The objective of the project is to revive the Ghana Open Data Initiative (GODI) that was originally started in 2010/2011 but not developed since 2015. The aim of the project is to restart GODI and bootstrap a series of activities to put in place a critical mass of actors for the initiative to develop gracefully over years.
The complete requirements for were diverse, including development of specific policy guidance which could be enacted in legislation, through to capacity building at all levels of government, and development and delivery of an open data portal.
On the infrastructure side, there were three key elements:
- The OD policy: the policy is the core element of an Open Data initiative as it creates a legal foundation and obligations for agencies to publish Open Data sets following open data principles,
- The OD portal: the open data portal is the most visible element of the initiative as the place where all users, governmental or not, go to find and exploit datasets,
- The OD Community: the OD community is a less concrete element, but its development is critical for the take-off of OD and for the emergence of impact. It consists of a series of activities such as meetings, hackathon, etc. as well as an online portal to gather news, opportunities, to support dialog between members and to ease government/non-governmental stakeholders interactions.
Whythawk’s specific engagement was for capacity building and delivery of the portal. The overall project was managed and delivered by long-term collaborators, SBC4D.
Our solution
This was a long-term project requiring in-country consulting and support over an eight-month period.

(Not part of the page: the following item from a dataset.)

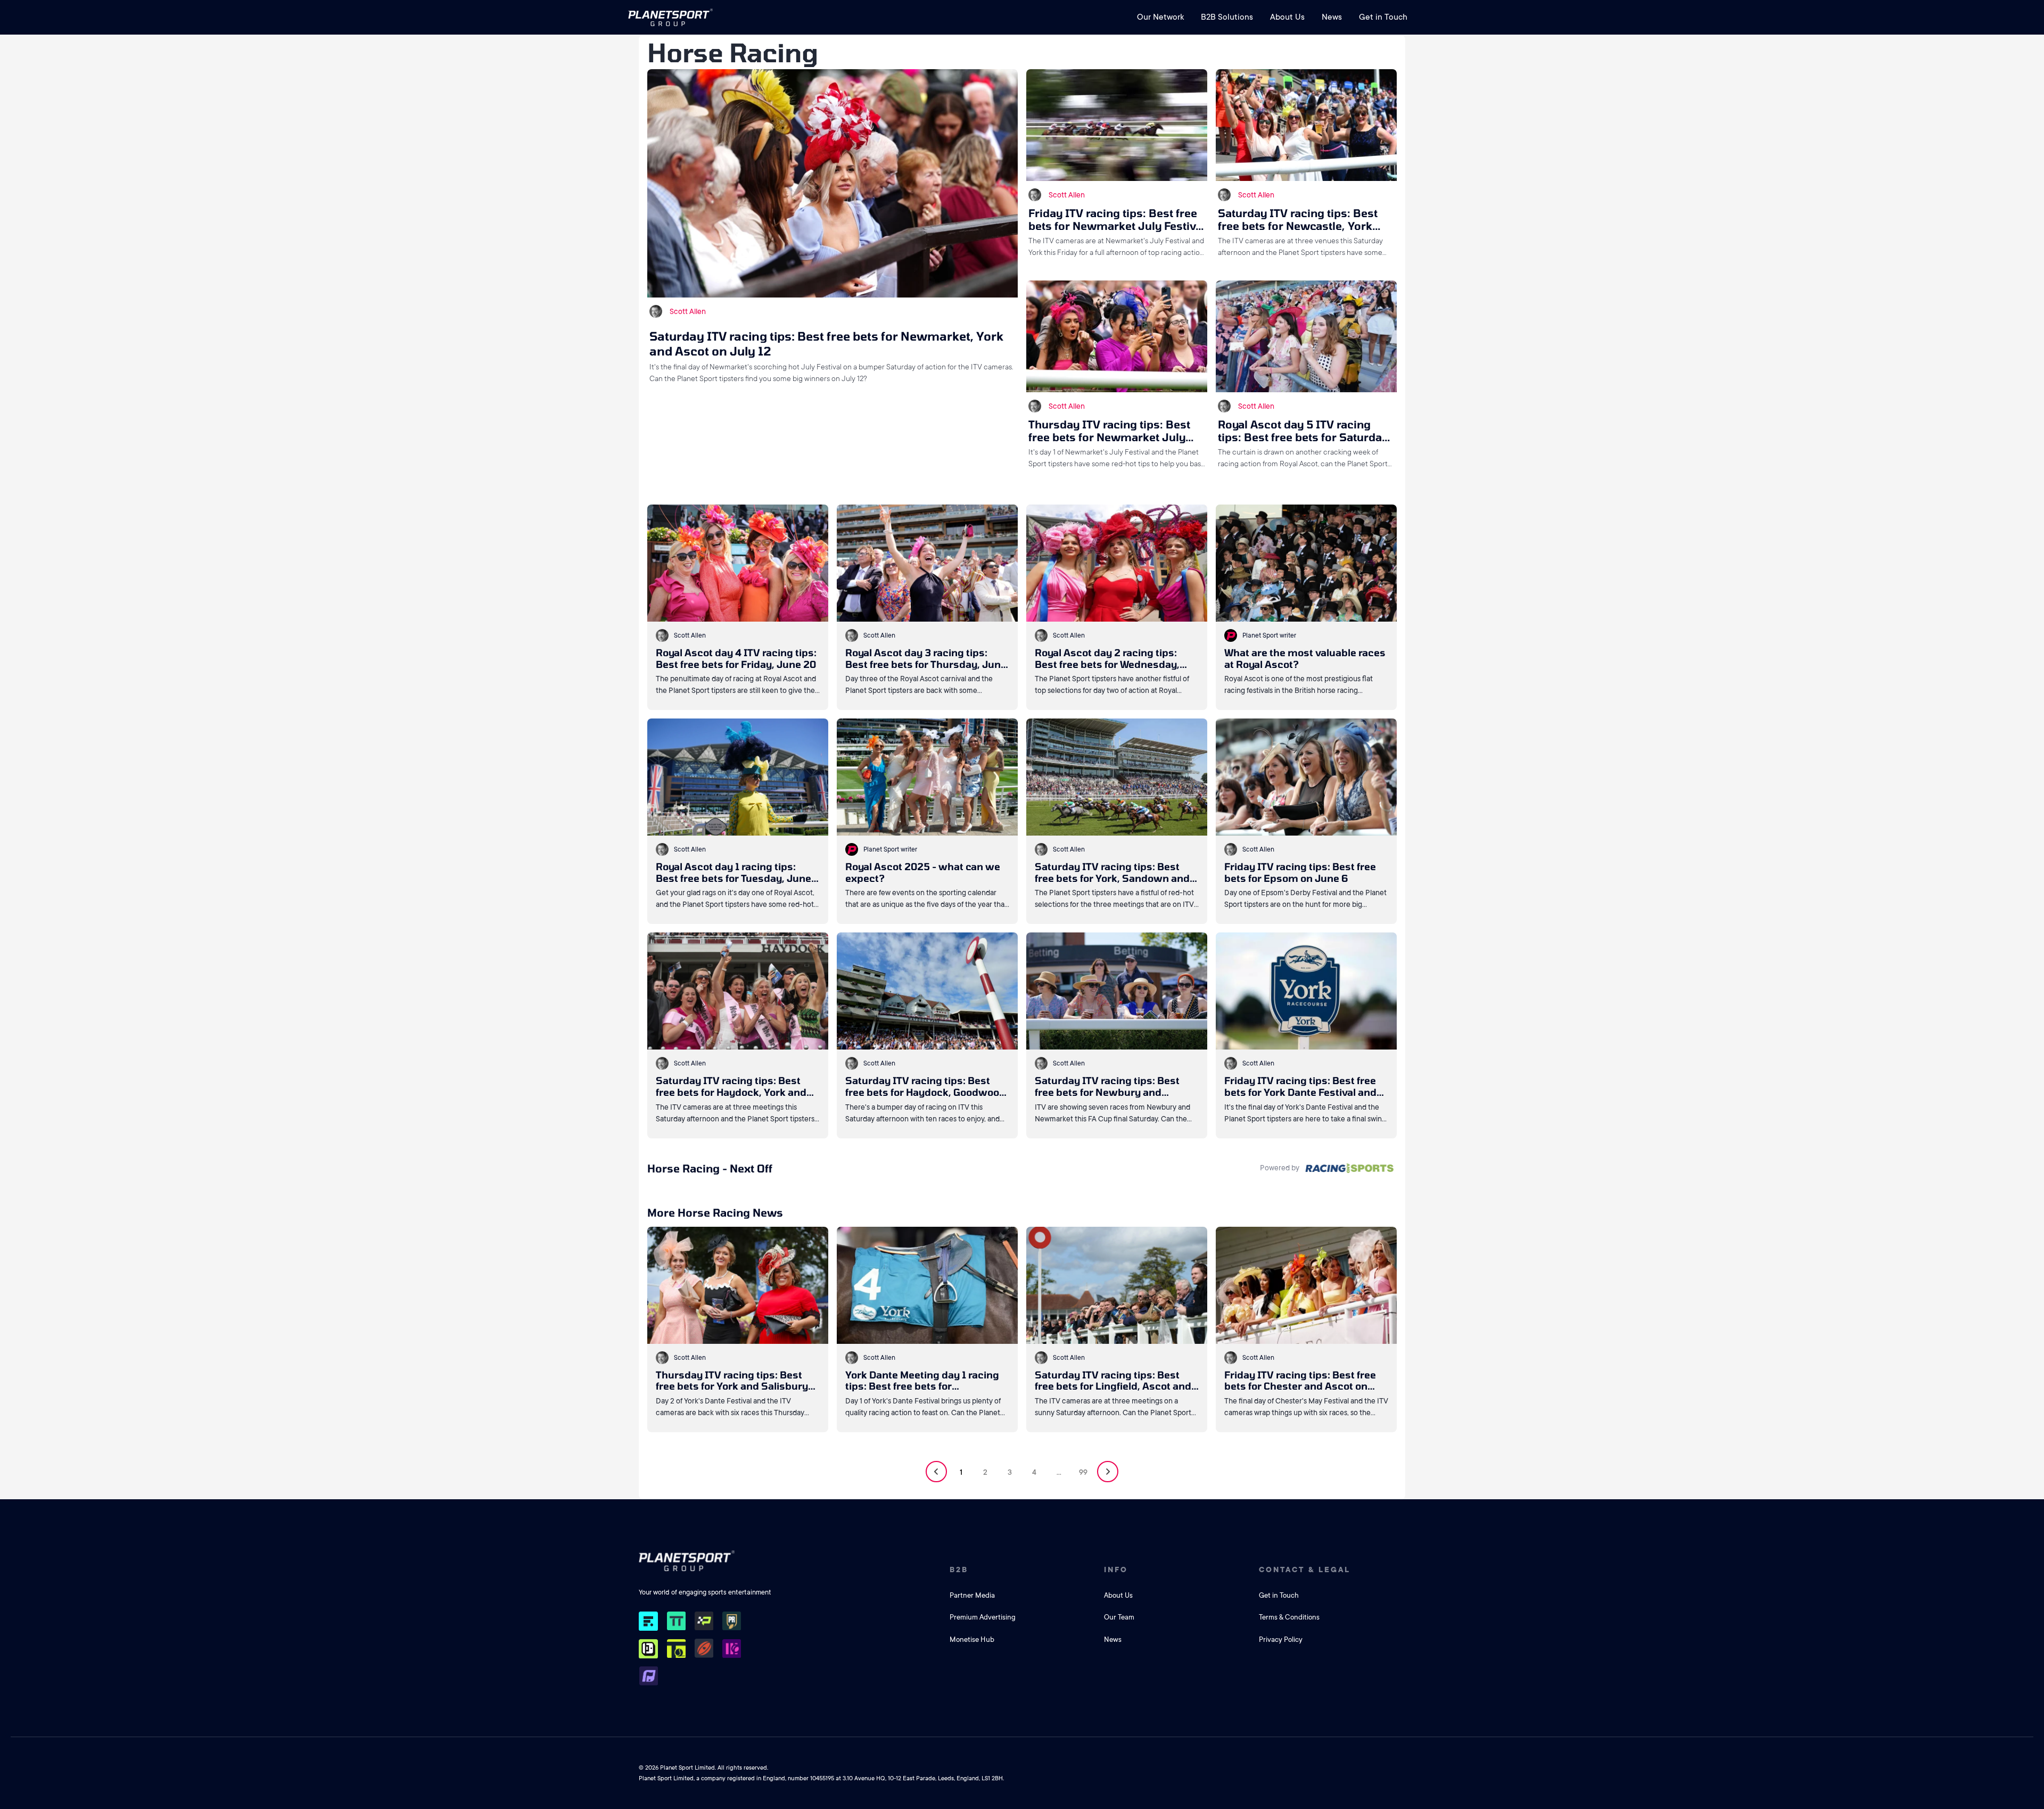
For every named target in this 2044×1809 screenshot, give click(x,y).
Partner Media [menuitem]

The development of the portal was executed in three steps:
- An initial audit of the existing site to assess whether we would upgrade or replace the current production server. We decided on replacement.
- A first roll-out of the new portal. As soon as the audit was completed worked towards delivering a portal following international standards and running the latest secure version of DKAN.
- A second roll-out was completed after all new features are integrated. New features were related to the Open Data policy and ensured that policy statements were enforced by the portal.
Capacity building was one of the core elements of the project. Based on the stakeholders’ meetings during our first field visit, we identified five types of sessions that would be organised, of which Whythawk delivered four:
- Portal management training: This session was for the OD portal team and the system engineer.
- Change management training: This session was for high-level management of agencies like Chief Director, permanent secretary, directors general. The aim of this session was explain the benefits of Open Data and the overall impact on the way the administration works. This type of session is critical to ensure buy-in at the highest level, and to ensure that a consistent message is sent to all levels of the administration.
- Data management training: Data management skills are the most important skills to support GODI. It targets data managers within agencies. Not only would it help staff cleaning and curating data for publication, but it would also give them skills to exploit published datasets, increasing the government-internal data sharing, and providing incentives and understanding for high-quality data publication.
- Data publication training: Data publication training targets IT service of agencies and helps them acquire skills to publish and harvest data, using either the portal user interface or the API.
In all, forty days of teaching were delivered.
Outcomes
We delivered our capacity building program to well-attended events, and to people with extensive technical and management skills for delivery. We also handed over management of the new portal to the National Information Technology Agency (NITA) in 2019.